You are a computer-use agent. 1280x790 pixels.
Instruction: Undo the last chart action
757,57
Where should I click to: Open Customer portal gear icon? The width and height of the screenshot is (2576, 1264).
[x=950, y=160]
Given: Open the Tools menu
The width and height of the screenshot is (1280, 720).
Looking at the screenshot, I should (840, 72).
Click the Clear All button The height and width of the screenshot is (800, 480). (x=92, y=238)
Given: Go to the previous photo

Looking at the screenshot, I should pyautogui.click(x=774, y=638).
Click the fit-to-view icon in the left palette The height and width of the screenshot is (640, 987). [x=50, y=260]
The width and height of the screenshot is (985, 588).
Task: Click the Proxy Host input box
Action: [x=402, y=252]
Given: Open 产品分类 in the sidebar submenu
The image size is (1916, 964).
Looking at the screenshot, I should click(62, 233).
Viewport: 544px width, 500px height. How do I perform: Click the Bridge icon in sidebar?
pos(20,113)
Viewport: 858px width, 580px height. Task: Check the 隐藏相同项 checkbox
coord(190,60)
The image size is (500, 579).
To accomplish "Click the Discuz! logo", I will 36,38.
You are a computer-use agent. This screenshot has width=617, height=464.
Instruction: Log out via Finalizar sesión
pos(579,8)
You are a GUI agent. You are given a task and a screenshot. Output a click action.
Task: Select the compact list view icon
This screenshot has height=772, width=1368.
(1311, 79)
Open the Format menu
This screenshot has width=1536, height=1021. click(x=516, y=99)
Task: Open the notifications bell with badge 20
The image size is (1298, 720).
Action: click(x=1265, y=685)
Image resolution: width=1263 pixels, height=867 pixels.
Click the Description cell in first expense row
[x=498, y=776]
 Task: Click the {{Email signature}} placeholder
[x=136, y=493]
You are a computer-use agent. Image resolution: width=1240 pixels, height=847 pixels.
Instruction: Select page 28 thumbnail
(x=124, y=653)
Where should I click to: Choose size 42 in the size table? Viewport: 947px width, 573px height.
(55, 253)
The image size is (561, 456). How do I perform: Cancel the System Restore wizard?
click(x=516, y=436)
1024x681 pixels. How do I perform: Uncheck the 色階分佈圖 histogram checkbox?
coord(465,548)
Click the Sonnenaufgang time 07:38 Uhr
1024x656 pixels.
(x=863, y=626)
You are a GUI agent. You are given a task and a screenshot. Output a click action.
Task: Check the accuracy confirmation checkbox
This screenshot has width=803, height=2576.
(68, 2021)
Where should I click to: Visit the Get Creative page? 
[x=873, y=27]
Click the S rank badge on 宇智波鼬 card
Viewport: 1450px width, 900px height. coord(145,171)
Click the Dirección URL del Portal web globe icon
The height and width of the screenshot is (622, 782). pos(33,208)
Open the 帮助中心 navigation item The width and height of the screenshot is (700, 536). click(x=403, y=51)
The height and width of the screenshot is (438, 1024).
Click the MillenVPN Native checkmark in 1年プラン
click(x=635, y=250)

**Task directions**
When a line in the data contains the string "resolution", copy that line.

**Result of this task**
Image resolution: width=1263 pixels, height=867 pixels.
You are a computer-use agent. Image resolution: width=1240 pixels, height=847 pixels.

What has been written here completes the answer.